BEGIN RAW DATA

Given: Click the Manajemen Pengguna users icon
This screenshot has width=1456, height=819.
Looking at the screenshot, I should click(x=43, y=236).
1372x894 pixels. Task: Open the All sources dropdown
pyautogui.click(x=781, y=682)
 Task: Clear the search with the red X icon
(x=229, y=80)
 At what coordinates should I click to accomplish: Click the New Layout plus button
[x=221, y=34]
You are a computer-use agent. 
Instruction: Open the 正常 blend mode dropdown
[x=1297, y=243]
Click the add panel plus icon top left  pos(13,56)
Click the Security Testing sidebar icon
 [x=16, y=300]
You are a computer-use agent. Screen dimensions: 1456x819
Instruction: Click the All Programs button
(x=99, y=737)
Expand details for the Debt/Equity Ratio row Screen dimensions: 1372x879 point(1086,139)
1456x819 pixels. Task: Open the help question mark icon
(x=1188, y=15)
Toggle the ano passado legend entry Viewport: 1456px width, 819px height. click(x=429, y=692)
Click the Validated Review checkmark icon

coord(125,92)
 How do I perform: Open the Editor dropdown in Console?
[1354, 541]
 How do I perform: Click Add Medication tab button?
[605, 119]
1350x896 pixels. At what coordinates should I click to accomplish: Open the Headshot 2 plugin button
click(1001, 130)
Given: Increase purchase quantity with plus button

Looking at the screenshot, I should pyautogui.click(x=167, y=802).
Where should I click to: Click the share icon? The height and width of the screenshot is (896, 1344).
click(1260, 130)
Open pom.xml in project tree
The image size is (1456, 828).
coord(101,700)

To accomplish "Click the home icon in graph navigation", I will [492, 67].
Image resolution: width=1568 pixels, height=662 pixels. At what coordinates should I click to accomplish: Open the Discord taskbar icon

END RAW DATA

• _WHAT THE EXERCISE ASKS_:
From the data above, output only the lines between the line containing "Click the Security Testing sidebar icon" and the line containing "Expand details for", inclusive, exactly as written.

• _THE COMPLETED TASK_:
Click the Security Testing sidebar icon
 [x=16, y=300]
You are a computer-use agent. Screen dimensions: 1456x819
Instruction: Click the All Programs button
(x=99, y=737)
Expand details for the Debt/Equity Ratio row Screen dimensions: 1372x879 point(1086,139)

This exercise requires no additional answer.